# Projekt Schwimmteich läuft - aber Fragen...



## breidi (9. Nov. 2015)

Hallo zusammen,

neben meinem ca. 7.000 Liter "Fischteich" haben wir im Sommer bei unserem örtlichen Garten- und Landschaftsbauer einen Schwimmteich beauftragt.

Soweit passt auch bis dato alles...

Da ich aber immer gerne was zum "basteln" habe. Plane ich schon die Ergänzungen nach seiner Arbeit. Hierzu habe ich folgende Frage an die Profis:

1. Welche Pumpe würdet ihr für einen Schwimmteich empfehlen - Thema Preis/Leistung. Förderleistung min 6.000Liter
2. Ich würde gerne noch im Rahmen der Gestaltung einer "kleinen" Terrasse einen Pflanzenfilter bauen. Gibt es hier schöne fertige Becken auf Maß, soll ich lieber mauern und Folie oder?

Danke im Voraus

Breidi


----------



## troll20 (9. Nov. 2015)

Moin, 
Stell doch mal deinen Teich vor, so mit Bildern und dem geplanten Umbau und erkläre Bitte warum genau du was ändern möchtest. 
Denn so kann sich kaum einer was vorstellen.


----------



## breidi (9. Nov. 2015)

Ich versuche es mal.

Der Teich hat eine Länge von ca. 16m, Breite 8m. Am tiefsten Punkt hat er ca. 1,90m Tiefe.

Anbei ein paar Bilder:


----------



## pema (9. Nov. 2015)

Herzlich Willkommen Breidi.
Ist auf dem letzten Foto das endgültige Wasserniveau zu sehen? Ich hoffe doch nicht.
Mir fallen erst einmal die vielen großen Steine auf, die 1) nicht stabil sind...hoffentlich wollen die Kids nicht mal über diese Uferbereiche aus dem Wasser klettern und 2) erst einmal die Ansiedlung von Pflanzen (ich gehe mal davon aus, dass dies angestrebt ist) erschweren...später aber durch die Mulmbildung zwischen den Steinen eine Reinigung unmöglich machen. ...Dafür haben dann die Pflanzen mehr Substrat.
Mir als Besitzer eines naturähnlichen Teiches ist so etwas ja egal - aber als Besitzer eines Schwimmteiches hat man ja wahrscheinlich andere Vorstellungen.

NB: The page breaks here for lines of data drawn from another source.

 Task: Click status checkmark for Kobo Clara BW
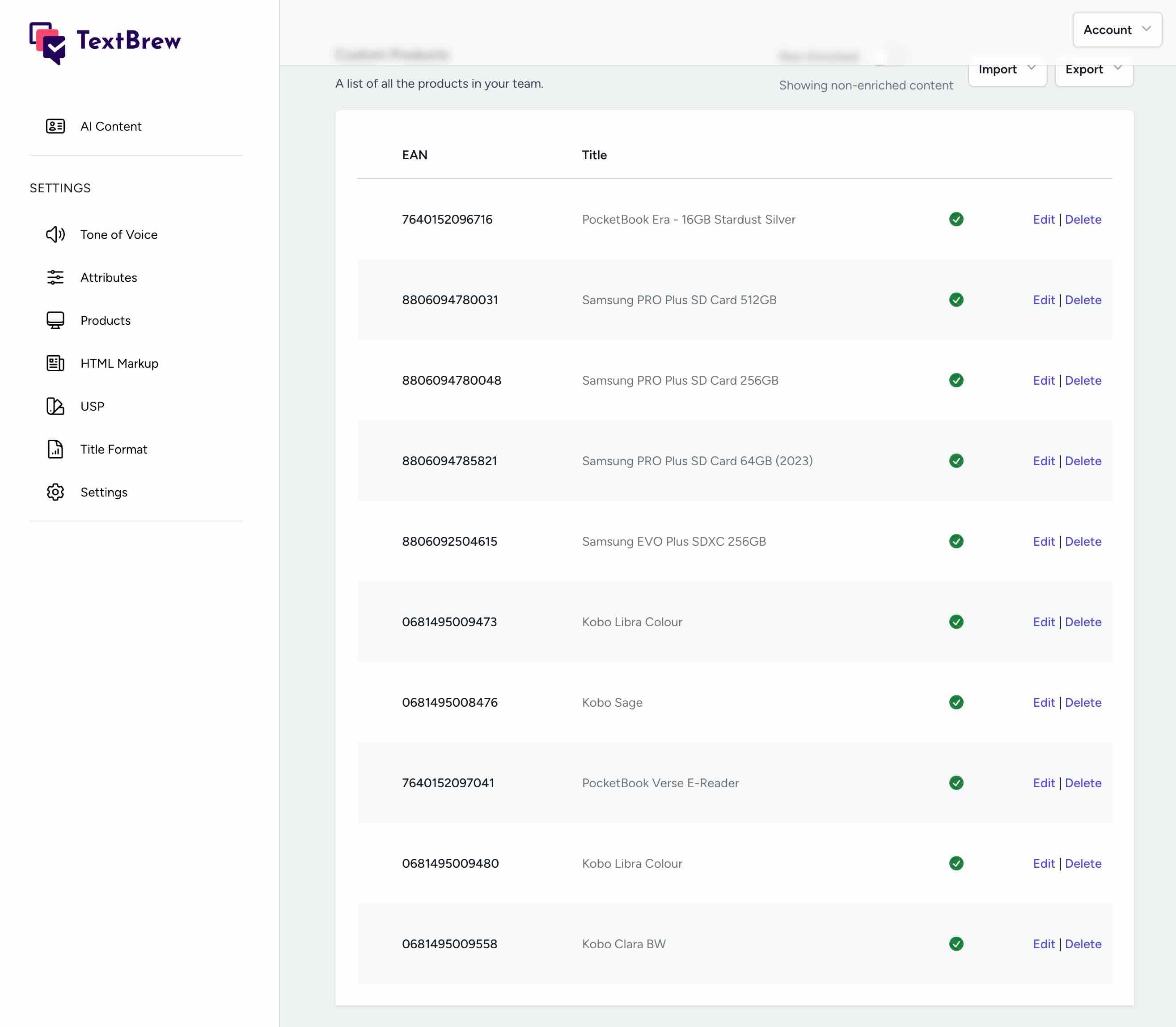point(956,944)
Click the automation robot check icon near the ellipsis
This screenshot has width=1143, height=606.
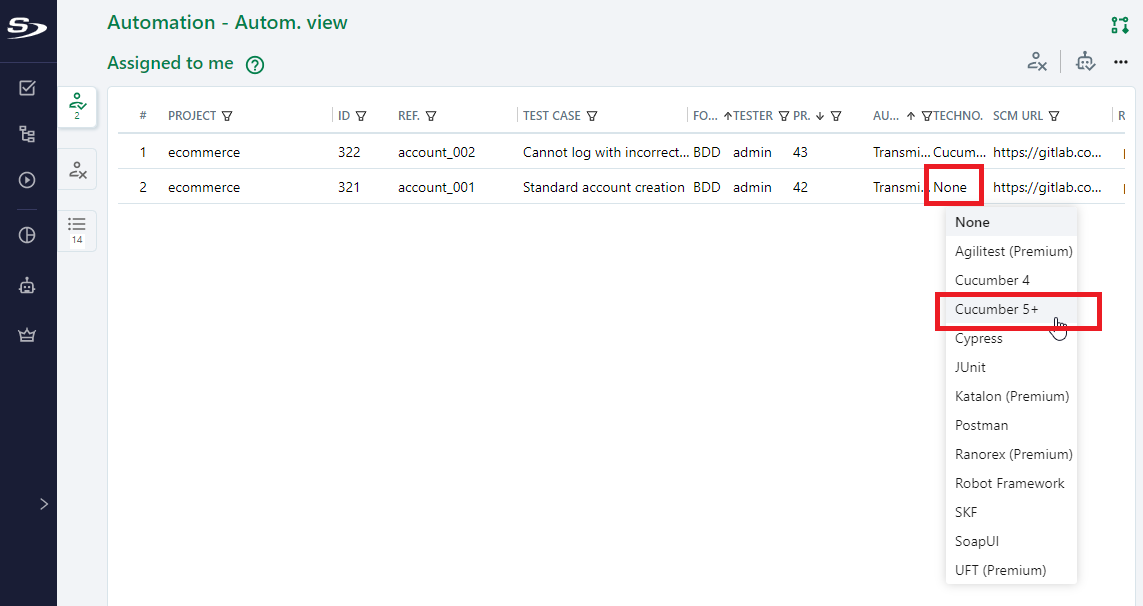1085,61
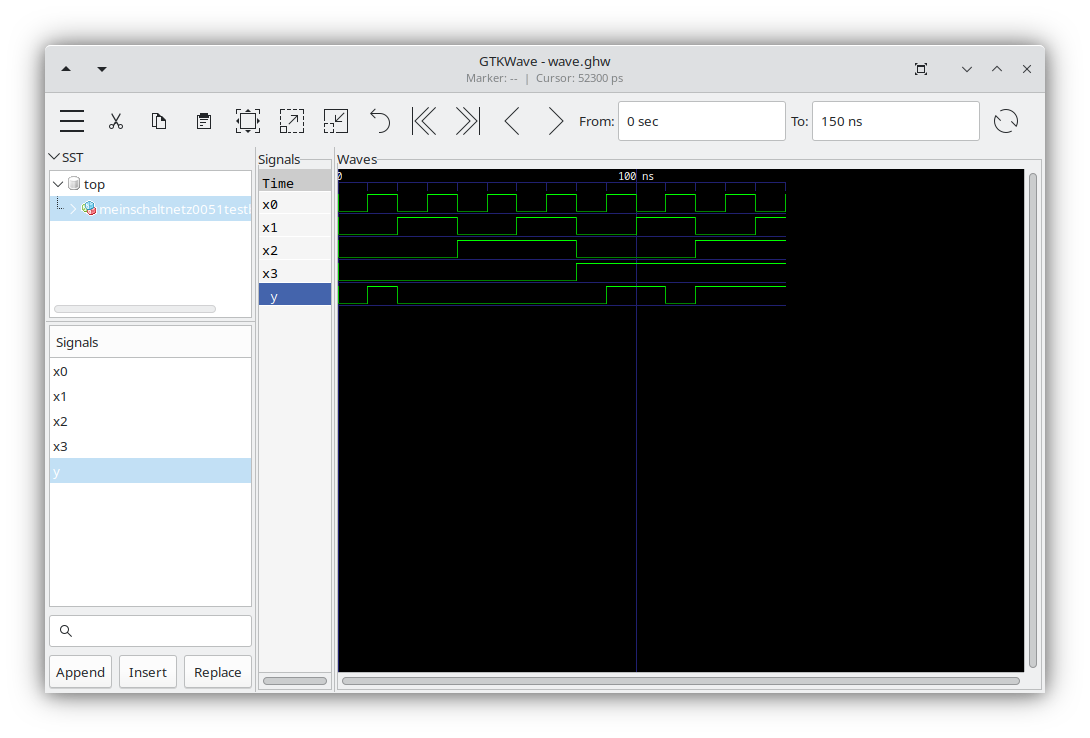1090x738 pixels.
Task: Reload the wave.ghw file
Action: pyautogui.click(x=1006, y=120)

Und selbst ich ärgere mich immer noch über die Steine (gleiche Art - aber kleiner), die an meinem Teichrand verarbeitet wurden. Eine falsche Bewegung (...einmal ist der Hund einer Bekannten reingesprungen und auch wieder rausgeklettert) und ein Haufen der Steine landeten auf dem Teichboden.     O.k. - irgendwie musste er ja wohl wieder rauskommem.
petra


----------



## breidi (9. Nov. 2015)

Hallo Petra,

nein, das Wasserniveau liegt deutlich höher.

Auch ich war erstmal skeptisch mit den Steinen - bin ich auch heute manchmal noch aber es hält. 

Viele Grüße

Sascha


----------



## ThorstenC (9. Nov. 2015)

Immer,  wenn ich lese,  dass Garten- und Landschaftsbauer Teiche errrichten.....werde ich etwas skeptisch. 

Ein schöner Teich.
Die kopfgrossen Steine haben bestimmt viel Arbeit und Geld gekostet.
Ich teile aber die Bedenken von Petra.
Mulm.und Schmutz aller Art wird sich zwischen Steinen ansammeln.
Pflanzsubstrat im Teich sollte leicht lehmhaltiger Sand sein.
Wo sind Pflanzzonen im Teich?
Was Gala- Firmen immer gut können:
Grube buddeln, Folie und Kies rein.
Bei Dir sind die Kiesel größer geworden.

Und nun ist alles fertig und es kommt die Frage nach einer Pumpe......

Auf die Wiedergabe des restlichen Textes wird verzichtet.